Context & Objectives
Aircall is a cloud-based call center solution provider that uses Serverless and Kubernetes technologies for running its workloads. The organization uses Gitlab CI with Kubernetes Executor for implementing Continuous Integration and Continuous Deployment (CI/CD). Some of the most common use cases Aircall uses Gitlab Runner DinD are:
AWS SAM applications. AWS SAM invoke will build and run the lambda function in a Docker container, so a Docker engine is required.
Testing Kubernetes applications (KinD).
In this blog, we will discuss how Aircall implemented Sysbox to enhance the security and efficiency of its containerized workloads.
Note: DinD stands short for Docker-in-Docker. We will use this abbreviation across the blog for simplicity.
What is Sysbox and Why We Choose It
Sysbox is an open-source project that enhances Docker's functionality by adding features such as namespace isolation, resource management, and system call filtering. Sysbox container runtime is based on OCI runc which is used by Docker & Kubernetes.

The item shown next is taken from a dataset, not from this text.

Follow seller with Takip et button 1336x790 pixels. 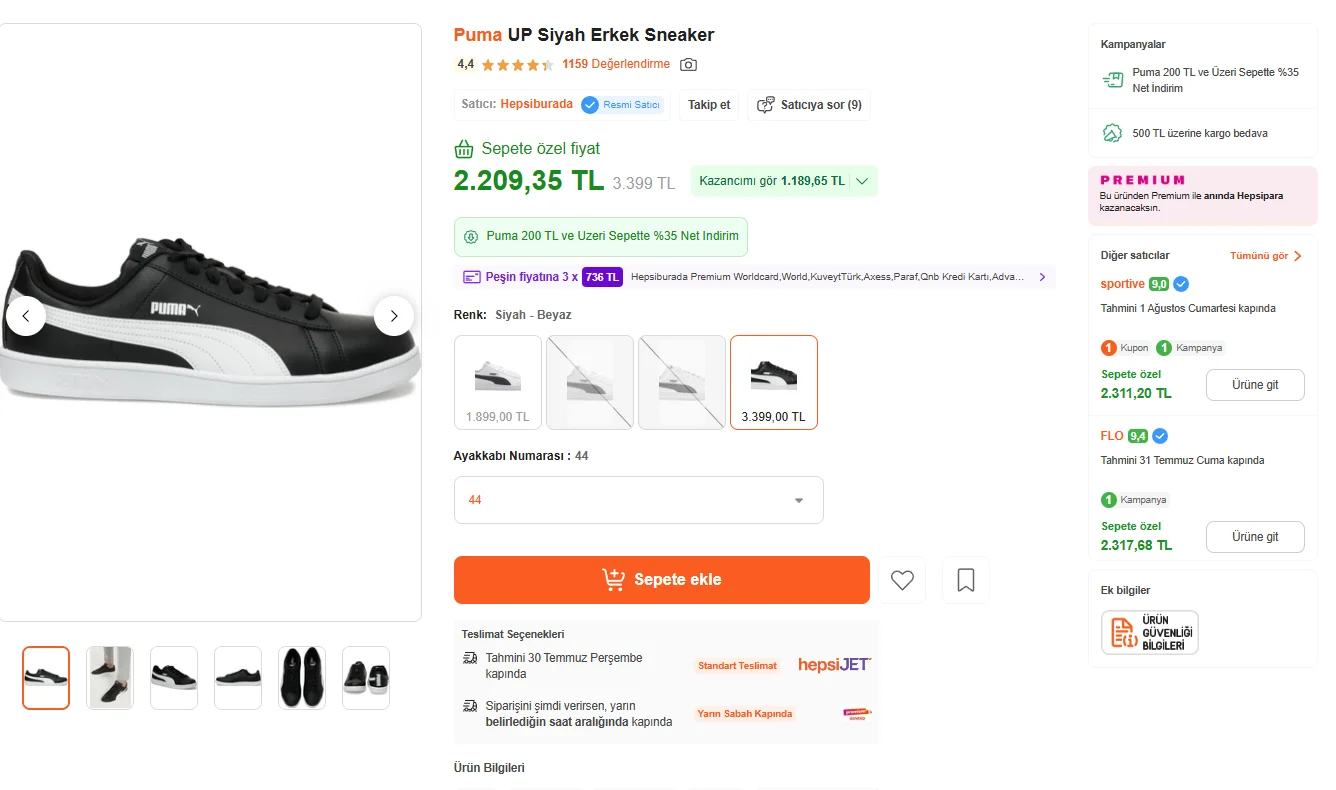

To address security issues with Gitlab Runner DinD using the privileged mode, Aircall chose to implement Sysbox in combination with DinD runners. The implementation would provide a more secure and efficient way to build and run containerized workloads.
Gitlab Runner with Sysbox
How We Implemented It
The implementation of Sysbox involved several steps, including using Karpenter provisioner to manage the scaling of the nodes where Sysbox would get installed, setting up Sysbox as a daemonset on the selected nodes and configuring the GitLab runner to select Sysbox as the container runtime.
The CI DinD job workflow at Aircall starts with triggering the creation of Gitlab pods using Kubernetes executor. The runner pods are initially set to run on specific nodes launched through Karpenter provisioner, which assigns labels to new nodes as per the provisioner requirements and nodeSelector definitions within Gitlab Runner and Sysbox pod. Karpenter assigns a taint to the new nodes that disallows runner pods to be scheduled until Sysbox is running.

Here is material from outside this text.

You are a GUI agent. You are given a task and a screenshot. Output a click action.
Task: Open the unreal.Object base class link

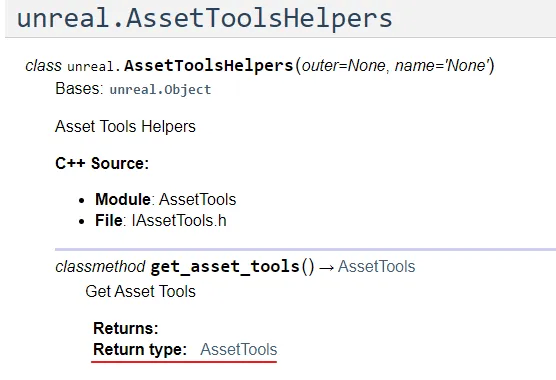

Gitlab DinD with Sysbox runtime Workflow
Sysbox is installed as a daemonset. The installation manifest specifies a nodeSelector that the scheduler uses to assign the pod on new nodes labeled with sysbox-install: "yes". Sysbox is then installed on the new nodes, and the default container runtime is changed to sysbox-runc. Karpenter will add a taint to the nodes to ensure no pods are scheduled before Sysbox installation has succeeded. Once the installation has been completed, Sysbox removes the taint from the new nodes, allowing the runner pods to be scheduled and the build to proceed.
Sysbox Install manifest
To execute jobs inside containers deployed with Docker + Sysbox, the GitLab runner is configured to select Sysbox as the container runtime and disable the use of privileged containers. The runner machine has the GitLab runner agent, Docker, and Sysbox installed. The GitLab runner executes jobs inside containers deployed with Docker + Sysbox. The runner configuration includes settings such as the runtime_class_name, which specifies the pod to use sysbox-runc as the runtime environment on the container; runners.kubernetes.volumes.empty_dir, which mounts docker certs from Docker DinD service to job containers during runtime, allowing container jobs to use the Docker API through the DinD service; and runners.kubernetes.node_selector, which selects a node launched through Karpenter provisioner with Sysbox daemonset running on that node. Below is a snippet of Gitlab Runner configuration.
Gitlab Runner configuration
Karpenter is a controller that runs in Aircall's CI clusters. Its job is to provision new nodes to handle UnSchedulable pods and remove the nodes when they are no longer needed. A new provisioner is created for Sysbox that defines how Karpenter manages UnSchedulable Gitlab runner pods. The provisioner configuration specifies the EC2 AMI ID through the use of amiSelector and labels the new nodes so that the Scheduler can allocate Gitlab runner and Sysbox pods accordingly.
Karpenter Provisioner manifest
The reason we are using Ubuntu is because Amazon Linux OS is not supported at this moment in time. Other distros are also supported as shown in the compatibility matrix in the Sysbox website.
The labelling approach Sysbox recommends using sysbox-runtime=running as a node selector has some issues. Karpenter will propagate this requirements to node labels, so this label will be added to the node during its bootstrap. That means that the Scheduler will schedule jobs in the nodes even though Sysbox installation is not complete yet (similar issue to any CNI plugin implementation).
In order to workaround this issue taints are added in the deployment to ensure that no pod are scheduled on nodes until they are ready to execute them. This is a temporary fix until this gets natively supported through Sysbox.
Patch for Sysbox install
More details on the upstream fix release can be found in this Slack thread.
As part of Site Reliability Engineering initiative Aircall has adopted Sysbox to improve our overall operating environment. The implementation of Sysbox involves installation of Sysbox as a daemonset, and configuration of the GitLab runner to select Sysbox as the container runtime. The implementation also involves the use of Karpenter provisioner to launch UnSchedulable GitLab runner pods in the nodes where Sysbox is running. With Sysbox, Aircall can execute containerised workloads more securely and efficiently, enabling the organisation to meet the needs of its customers better.
Published on January 2, 2024.